== TASK INPUT

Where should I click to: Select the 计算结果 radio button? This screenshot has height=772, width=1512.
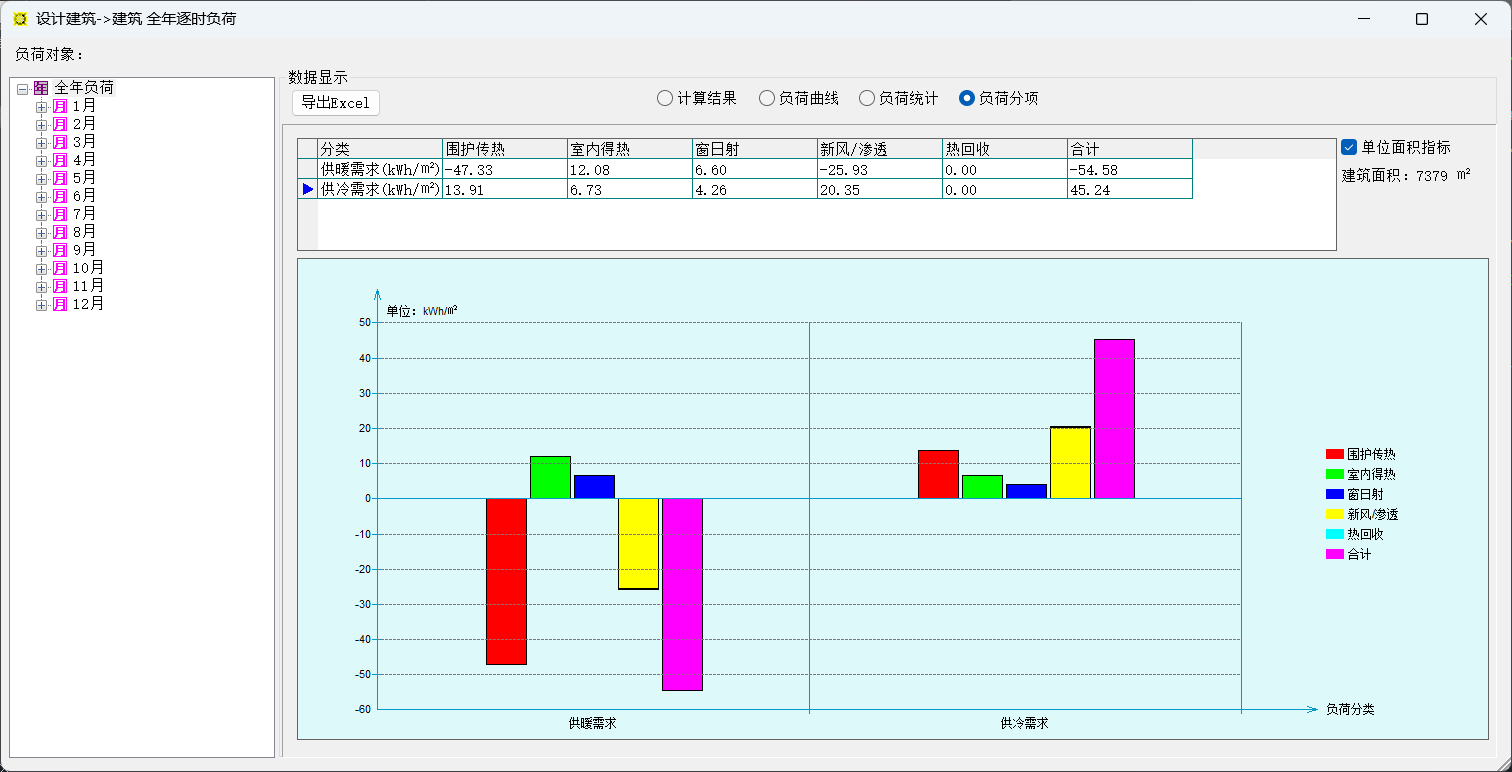tap(665, 98)
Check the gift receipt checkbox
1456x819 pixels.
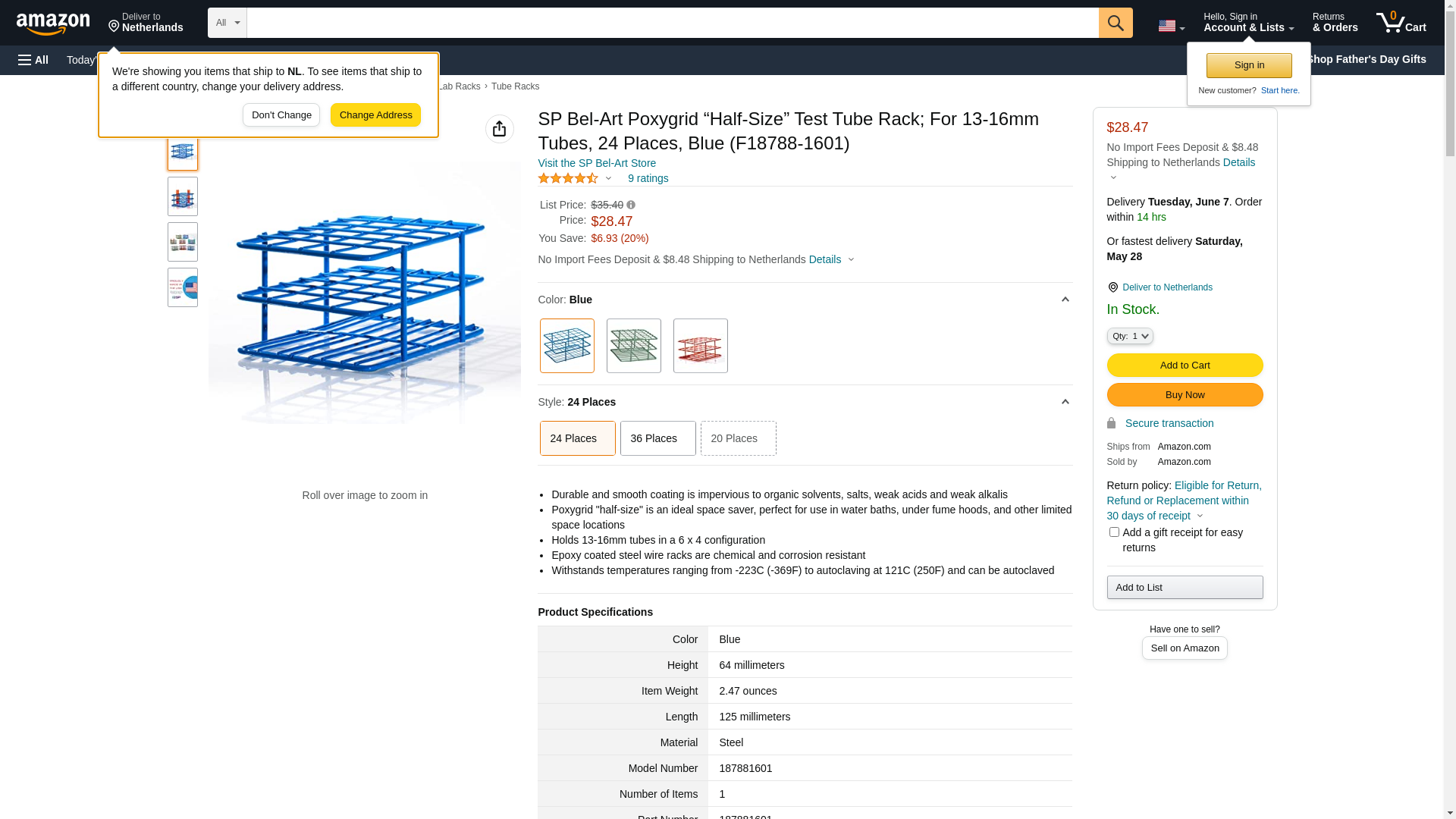click(1114, 532)
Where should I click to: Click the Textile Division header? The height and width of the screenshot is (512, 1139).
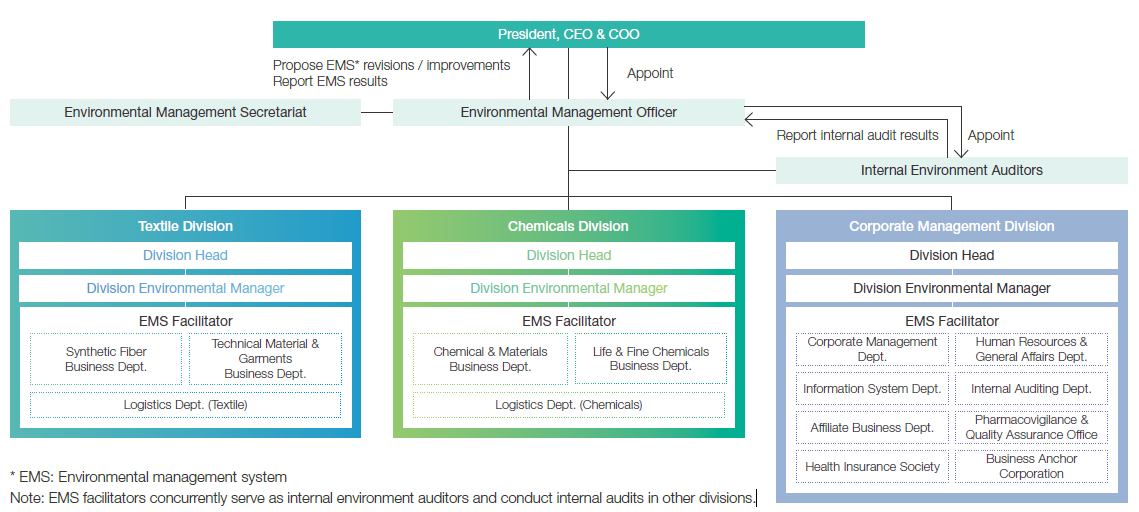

====

GOAL OF THE EXERCISE: A verbatim rendering of the listing above is required, without any of its pictures.

RESPONSE AREA:
Where should I click to: Select the 计算结果 radio button? This screenshot has height=772, width=1512.
tap(665, 98)
Check the gift receipt checkbox
1456x819 pixels.
click(1114, 532)
Where should I click to: Click the Textile Division header? The height and width of the screenshot is (512, 1139).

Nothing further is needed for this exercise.